BishopAccountability.org
 
  British Qc Takes on Bishop Porteous

By Anthony Barich
The Record
September 29, 2010

http://www.therecord.com.au/site/index.php?option=com_content&task=view&id=2007&Itemid=27

Geoffrey Robertson

Internationally-known human rights lawyer and prominent atheist Geoffrey Robertson QC, who wanted Pope Benedict XVI arrested during his recent visit to the UK, has been stung by an Australian Bishop’s response to some of his claims in a recent article

British QC Geoffrey Robertson’s claim that the Church has merely admonished priests it knows “to be guilty of raping children” is false and malicious, Sydney Auxiliary Bishop Julian Porteous said.

His comment came after Robertson challenged Bishop Porteous to point out any errors after the prelate stated in the Catholic Weekly on 16 September that the QC’s latest book The Case of The Pope: Vatican accountability for Human Rights Abuses “contains many false claims”.

Bishop Porteous expanded on these claims in a column published on 22 September in The Record.

In a 26 September statement issued to The Record after Robertson’s challenge, Bishop Porteous said the QC’s claim of “the Church” admonishing guilty priests and switching them between parishes is false.

Bishop Porteous quoted Austen McIvereigh’s 6 September article The Case against Geoffrey Robertson in America Magazine: “The Vatican does not deal with abusive priests, local dioceses or congregations do.
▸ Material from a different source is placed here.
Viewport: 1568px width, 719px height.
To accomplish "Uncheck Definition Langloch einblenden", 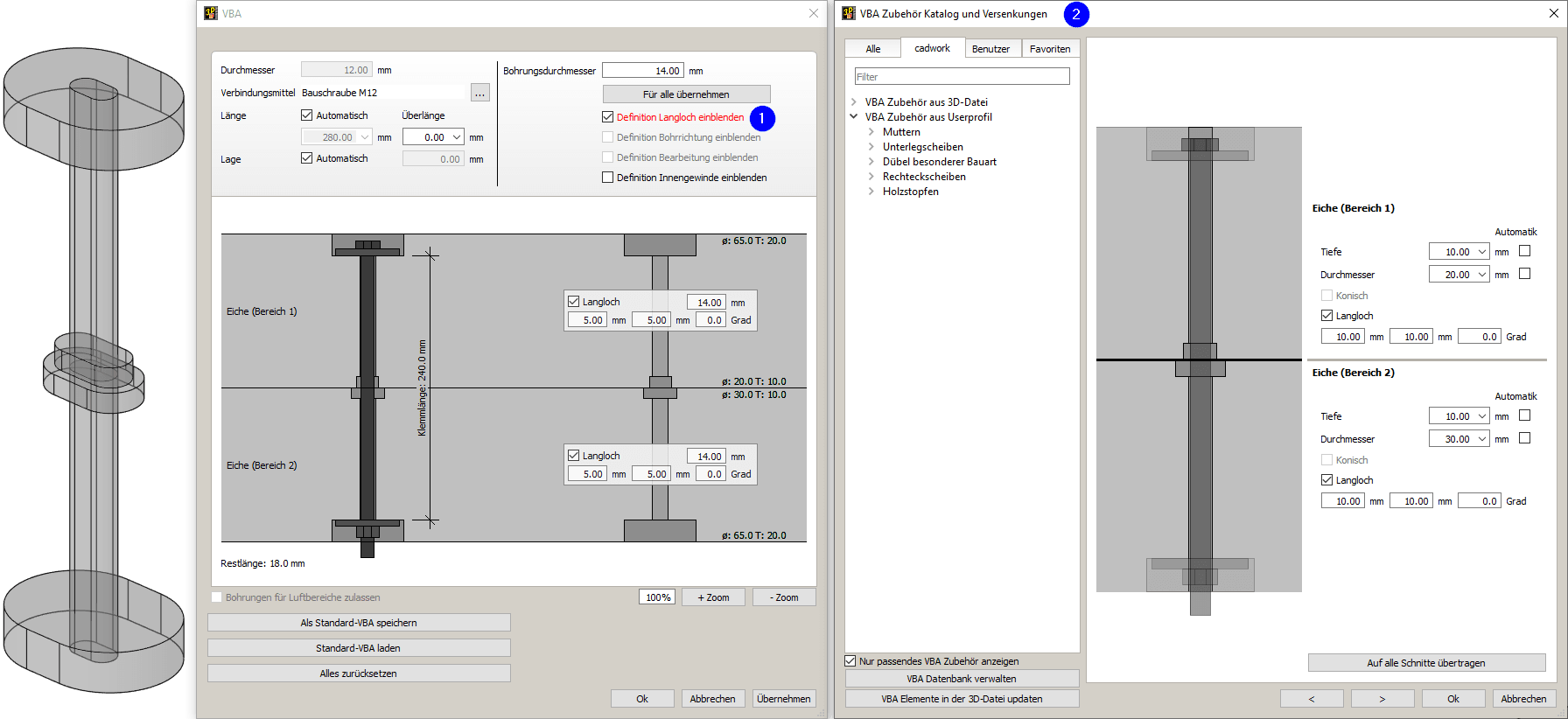I will point(608,117).
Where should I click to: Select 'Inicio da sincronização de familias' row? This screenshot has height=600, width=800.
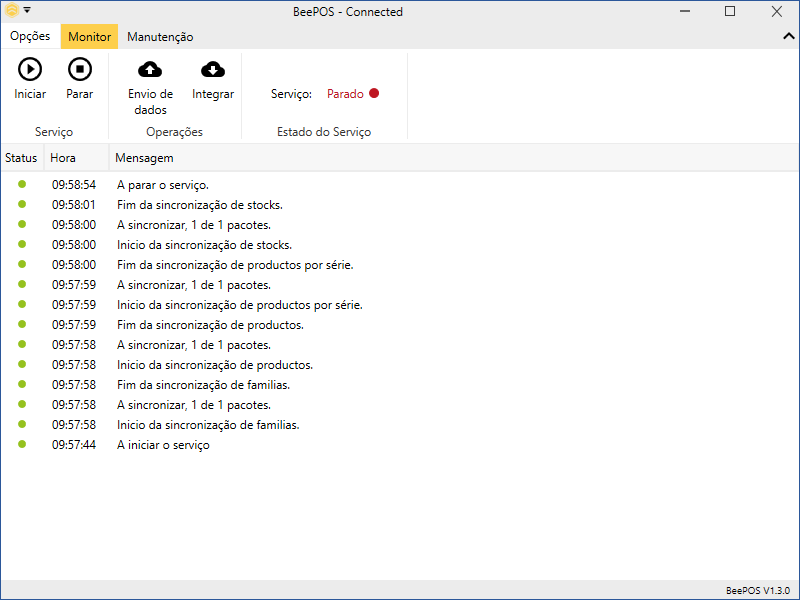pyautogui.click(x=208, y=425)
Where these have failed to act against abusive priests, it has not been because they have resorted to canon law instead of civil law, but because they failed to resort to either canon or civil law”.

The prelate also refuted the internationally known QC’s assertion that canon law does not allow cross-examination or DNA and other testing.

“Church legal proceedings allow the judge to interrogate the parties in the case, including the accused priest, call expert witnesses,” he said.

“While there is a different approach to the trial (inquisitorial rather than adversarial), both systems of law allow for the testing of claims and evidence, and the introduction of scientific or any other evidence.”

Robertson said it was clear the Bishop had not read his book and accused the prelate of “negativity”, saying: “I wrote the book in the hope that my suggestions for canon law reform might help in the present crisis.”

“I would be obliged if (Bishop Porteous) would point the (errors) out: if I have made any error of fact, I will ensure it is corrected,” he said. “The only example he gives is not a mistake, but rather a conclusion that I have drawn from the evidence, namely that the imposition of ‘pontifical secrecy’ at the beginning of the canon law process and forever after (Crimen Sollicitationis, paragraphs 11 and 23) effectively precludes the reporting of offenders by the Church to the police, because to do so would make the reporter liable to excommunication.”

Robertson said his conclusion is the same as that drawn by the recent judicial commission in Ireland, which found that these canonical secrecy provisions “undoubtedly constitute an inhibition on the reporting of child sex abuse to the civil authorities or others”.

He also charged that Bishop Porteous had erred in suggesting that, in April, the Congregation of the Doctrine of the Faith “affirmed the importance of crimes being reported to the police”.

“In my book – which he evidently has not read – I explain that this appeared in a Vatican website guide for laypersons in April but was implicitly disavowed when the Pope promulgated his ‘New Norms’ – de gravioribus delictis – in July, which omitted any mention of reporting offenders to the police. (Jesuit) Fr (Federico) Lombardi, the Pope’s spokesman, admitted that inclusion of such a duty had been considered, but rejected,” Robertson said.

However, Bishop Porteous pointed out that while Robertson’s claim that the 2010 version of the protocols omitted reference to reporting offenders is correct, “his assumptions about the reasons are not correct”.

“This is a protocol for the universal Church and different countries have their own laws of reporting,” the prelate said. “In Australia, there are different reporting requirements in various States.”

Bishop Porteous also rejected Robertson’s claim that the Church claims immunity from civil or criminal action.

As Austen Ivereigh had already pointed out, he said, as part of its sovereignty, the Vatican claims the right, in all States where its Church operates, to deal with its priests and other Religious under canon law. But canon law is not contingent on recognition of its sovereignty.

“Church law does not replace or override civil law; it is a parallel, complementary jurisdiction, not an alternative.”

Bishop Porteous’ article in The Record, which was also quoted in The Catholic Weekly, was responding to an article of Roberston’s published in The New Statesman on 8 September.